DIET & NUTRITION 
PATIENT EDUCATION 
OBESITY/WEIGHT MANAGEMENT 
EXERCISE/TRAINING 
LEGAL MATTERS 
GUIDELINES/RECOMMENDATIONS ℹ️ Observational Association Only Evidence
Researchers applied two-sample Mendelian randomization to GWAS data from more than 220,000 individuals to evaluate genetically predicted causal associations between 40 drugs and erectile dysfunction. Six agents — two statins, an ACE inhibitor, two antidiabetics, and a beta-blocker — showed associations with ED risk after confounding SNP exclusions.
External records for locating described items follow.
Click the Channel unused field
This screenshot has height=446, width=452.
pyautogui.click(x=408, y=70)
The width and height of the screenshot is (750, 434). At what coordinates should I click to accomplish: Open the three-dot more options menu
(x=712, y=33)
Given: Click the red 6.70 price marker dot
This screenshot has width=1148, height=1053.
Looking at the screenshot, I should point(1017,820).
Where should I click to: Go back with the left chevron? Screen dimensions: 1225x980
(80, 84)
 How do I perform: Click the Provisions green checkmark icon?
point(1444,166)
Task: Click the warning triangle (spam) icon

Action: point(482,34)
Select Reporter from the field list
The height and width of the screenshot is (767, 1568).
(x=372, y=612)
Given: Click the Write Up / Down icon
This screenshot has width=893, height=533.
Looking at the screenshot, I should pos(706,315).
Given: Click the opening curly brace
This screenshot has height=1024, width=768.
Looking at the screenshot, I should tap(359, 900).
The analysis is the first to use MR methodology across multiple drug exposures simultaneously for ED.
Clinical Considerations
- Genetically predicted associations with ED were identified for simvastatin, atorvastatin, ramipril, metformin, gliclazide, and atenolol; aspirin did not reach significance (p=0.051) after SNP adjustment
- Atenolol and metformin produced implausibly high odds ratios, which the authors attribute to possible weak instrument bias, low event counts, or rare variant influence so interpret with caution
- Findings apply exclusively to a European population (n=223,805); generalizability to other ancestries remains unknown
- Authors acknowledge ED risk in these patients may reflect pharmacodynamic effects, underlying comorbidities, or psychological factors rather than direct drug causation
Practice Applications
- Recognize this as hypothesis-generating MR evidence. Genetically predicted associations require RCT validation before informing prescribing decisions or patient counseling.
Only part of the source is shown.